TASK
Your reply should consist only of the lines from the one with "Where should I" through the end of the entries, transcribed exactly. Pictures stay out.

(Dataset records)
=======
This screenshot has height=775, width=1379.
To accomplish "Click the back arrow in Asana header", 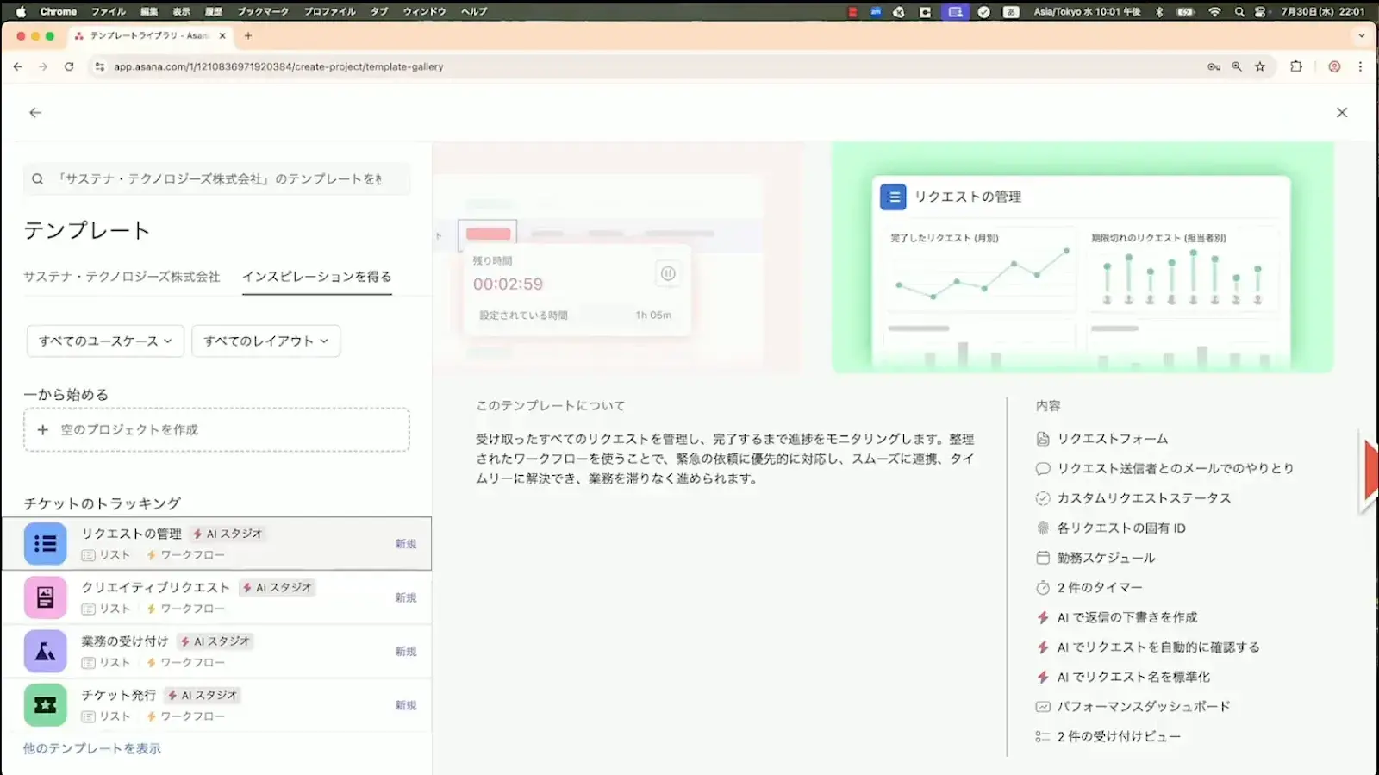I will click(35, 113).
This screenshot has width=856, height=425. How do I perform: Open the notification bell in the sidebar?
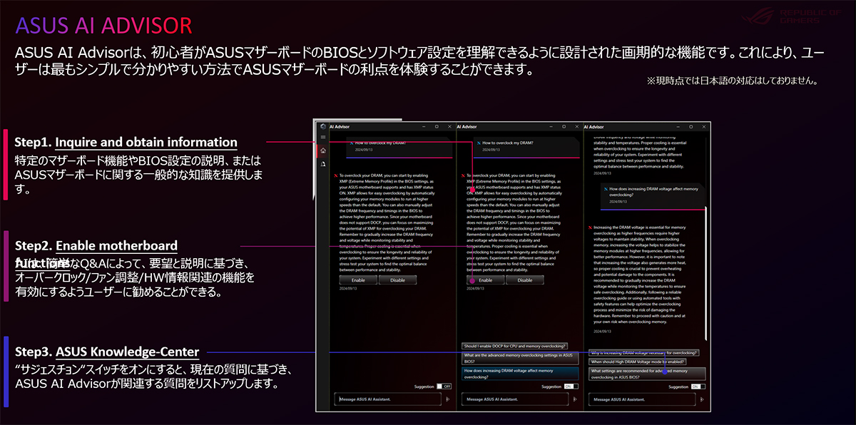[x=322, y=164]
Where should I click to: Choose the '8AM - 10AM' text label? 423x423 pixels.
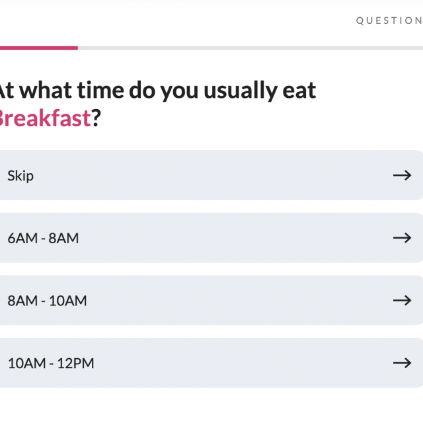[47, 301]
=======
RESULT OF THE EXERCISE
Where should I click to: Choose the '8AM - 10AM' text label? 423x423 pixels.
[47, 301]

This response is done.